Jelena: Clients have the opportunity to provide feedback on our design work. If the client isn’t satisfied with the design solution, as Ana mentioned, we discuss reasons and offer another solution that might perhaps be more suitable. Timing and appropriate communication are the most important here.
Marija: It’s also good to go through the brief again to ensure we are on the same page. Initially, it is hard not to take things personally, but the best thing to do is take a step back and look at your work from a different angle.
Iva: It’s important to listen carefully to clients’ concerts and preferences, discuss our design decisions according to the brief and business goals we agreed on, and devise solutions more closely aligned with their expectations.

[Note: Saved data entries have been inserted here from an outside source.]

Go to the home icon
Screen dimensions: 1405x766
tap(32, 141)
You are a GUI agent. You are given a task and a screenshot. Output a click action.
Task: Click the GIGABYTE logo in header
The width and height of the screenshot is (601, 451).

How do you gather feedback from clients?
Jelena: Usually, it’s at a meeting or through comments in Figma.
What kind of music do you listen to while designing, or prefer silence?
Marija: It depends on what I'm working on and my overall mood. It's usually ambient chill-out or classical music if I'm stressed. Other times, I usually listen to rock or alternative R&B.
Iva: It depends on the task I’m working on. Music usually distracts me, so I work in silence. But when I listen to music, I choose downtempo playlists.
To wrap it up - what are the 3 most important things designers should focus on to create an optimal website?
1. Focus on client’s challenges and possible solutions.
2. Understand users and their perspective.
3. Strive for open and timely communication with the client and the team.
1. To understand the problem being solved, look at it from various angles.
2. Do the research and have all the information you need before the start.
3. Focus on timely communication with the stakeholders and the team.
1. Make sure the website accommodates the needs of the user.
2. Achieve simplicity through visual language, such as limiting the number of colors and fonts, arranging elements in order of importance, etc.
3. Optimize websites for all users and devices.
1. Understand the project purpose, target audience, and goals.
2. Raising the assumptions and clarifying them.
3. Find the best solutions for users’ needs and problems in collaboration with other team members on a project.